1. Will all my staff be allowed to return to office once I resume operations? Do we still need to have split teaming?
Employers must put in place safe management measures before resuming workplace activities, in order to provide a safe working environment and prevent transmission at the workplace.
Employers should ensure that employees whose functions can be done remotely (e.g. by telecommuting) continue to do so. All employers and employees must also adhere to the Safe Management Measures at all times.
If telecommuting is not possible, employers should split their employees into teams. There should be no cross-deployment/interaction between employees in different teams or worksites, even outside of work.
Strict checks will be conducted, and businesses that do not provide a safe workplace for workers will be asked to close their workplace.
2. Do my staff need to carry any documentation to verify that they can return to office?
No. Staff who are returning to their workplaces are not required to carry documentation.
3. Are companies which are resuming operations required to ensure that their employees work from home?
The default mode of working for all companies (including for companies resuming operations in Phases One and Two) should be telecommuting. This is to reduce physical interactions in the workplace in order to minimise spread of COVID-19. Please refer to para 4(a) of MOH’s press release for more details.
To this end, all employers should provide the facilities necessary and have employees work from home, as far as reasonably practicable. All employees who have been working from home so far should continue to do so, even as operations in their companies resume. Employees whose roles require them to work on-site (e.g. employees cooking or providing dine-in services at F&B outlets) may do so.
MOM’s Safe Management Measures requirements at the workplace, which include ensuring that employees telecommute where possible, can be found here. There is also a list of resources such as technology solutions and grants available to assist companies here.
Checks will be conducted. Businesses whose employers do not provide a safe workplace, ensure employees work from home where possible, or whose workers do not adhere to safe management measures, may have to close their workplaces.
4. What should I do if my employees are unwilling to work from home because their home is not conducive for work?
The overarching objective of these regulations is to reduce physical interactions in order to prevent spread of COVID-19. Employers are required to provide the facilities necessary and direct every worker to work from home, as far as reasonably practicable.
If employees are genuinely unable to work from home, they can be allowed to continue working in the workplace, subject to the implementation of all other Safe Management measures such as staggered working hours and physical safe distancing measures. Employers should be prepared to demonstrate the reasons for the employee’s being unable to work from home.
5. Under what circumstances may I return to my workplace?
Employers are permitted to allow employees to go to the office if their job functions cannot be performed remotely or where demonstrably necessary (e.g. to operate a system or equipment that cannot be accessed from home, or to attend physical meetings that cannot be avoided).

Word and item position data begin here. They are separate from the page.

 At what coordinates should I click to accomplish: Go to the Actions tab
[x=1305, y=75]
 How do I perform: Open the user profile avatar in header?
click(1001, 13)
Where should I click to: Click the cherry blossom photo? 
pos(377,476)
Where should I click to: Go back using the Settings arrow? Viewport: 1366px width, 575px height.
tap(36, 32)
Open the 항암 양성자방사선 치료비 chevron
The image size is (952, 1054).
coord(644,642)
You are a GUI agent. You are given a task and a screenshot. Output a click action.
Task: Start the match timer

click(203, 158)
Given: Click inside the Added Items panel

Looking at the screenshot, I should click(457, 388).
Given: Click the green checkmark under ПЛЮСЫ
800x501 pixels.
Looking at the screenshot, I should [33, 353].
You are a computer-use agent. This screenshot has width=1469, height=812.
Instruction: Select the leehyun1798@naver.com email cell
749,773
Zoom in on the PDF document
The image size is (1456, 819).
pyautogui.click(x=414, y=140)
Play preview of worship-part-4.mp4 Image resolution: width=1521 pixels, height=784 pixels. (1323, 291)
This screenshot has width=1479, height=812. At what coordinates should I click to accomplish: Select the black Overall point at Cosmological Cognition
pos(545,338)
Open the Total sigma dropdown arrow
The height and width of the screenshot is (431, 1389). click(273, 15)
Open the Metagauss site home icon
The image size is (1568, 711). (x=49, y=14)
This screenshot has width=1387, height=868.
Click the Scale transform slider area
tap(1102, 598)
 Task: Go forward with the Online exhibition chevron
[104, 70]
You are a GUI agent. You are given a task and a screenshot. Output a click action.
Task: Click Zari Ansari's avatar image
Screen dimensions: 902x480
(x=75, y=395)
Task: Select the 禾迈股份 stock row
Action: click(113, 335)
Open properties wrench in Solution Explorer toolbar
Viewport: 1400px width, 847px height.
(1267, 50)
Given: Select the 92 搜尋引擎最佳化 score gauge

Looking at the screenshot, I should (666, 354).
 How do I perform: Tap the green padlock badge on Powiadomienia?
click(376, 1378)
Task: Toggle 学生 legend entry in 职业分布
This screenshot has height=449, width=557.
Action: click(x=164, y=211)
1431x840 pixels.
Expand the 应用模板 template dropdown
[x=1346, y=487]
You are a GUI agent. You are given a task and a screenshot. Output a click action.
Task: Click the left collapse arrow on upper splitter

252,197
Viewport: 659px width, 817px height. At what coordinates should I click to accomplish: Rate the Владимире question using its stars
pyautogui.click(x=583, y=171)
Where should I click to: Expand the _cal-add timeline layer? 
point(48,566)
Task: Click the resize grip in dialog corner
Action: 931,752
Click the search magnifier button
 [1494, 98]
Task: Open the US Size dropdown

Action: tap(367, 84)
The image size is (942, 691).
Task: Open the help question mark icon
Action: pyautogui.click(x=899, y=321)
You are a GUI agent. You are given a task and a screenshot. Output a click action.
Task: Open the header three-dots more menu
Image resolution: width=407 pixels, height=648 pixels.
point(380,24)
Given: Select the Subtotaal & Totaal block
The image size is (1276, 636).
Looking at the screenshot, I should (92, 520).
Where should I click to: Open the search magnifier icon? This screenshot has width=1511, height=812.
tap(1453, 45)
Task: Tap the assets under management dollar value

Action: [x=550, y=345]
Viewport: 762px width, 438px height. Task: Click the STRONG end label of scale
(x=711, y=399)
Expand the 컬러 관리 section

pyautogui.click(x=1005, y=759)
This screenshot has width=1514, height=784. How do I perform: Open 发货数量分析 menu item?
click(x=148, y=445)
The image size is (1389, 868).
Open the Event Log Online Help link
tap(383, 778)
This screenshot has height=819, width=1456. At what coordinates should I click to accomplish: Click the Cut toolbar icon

6. What should I take note of if I am really unable to telecommute and need to be in the office?
You will need to adhere to Safe Management Measures while working in the office. These include undergoing temperature screenings and declarations, wearing masks at all times, practising good personal hygiene and keeping at least one metre distance from others. If you feel unwell, you must not go to work.
Functions that can be done through email, telephone or videoconferencing should be conducted remotely. Employers should review work processes, provide the necessary IT equipment to employees and adopt solutions that enable remote working and online collaboration.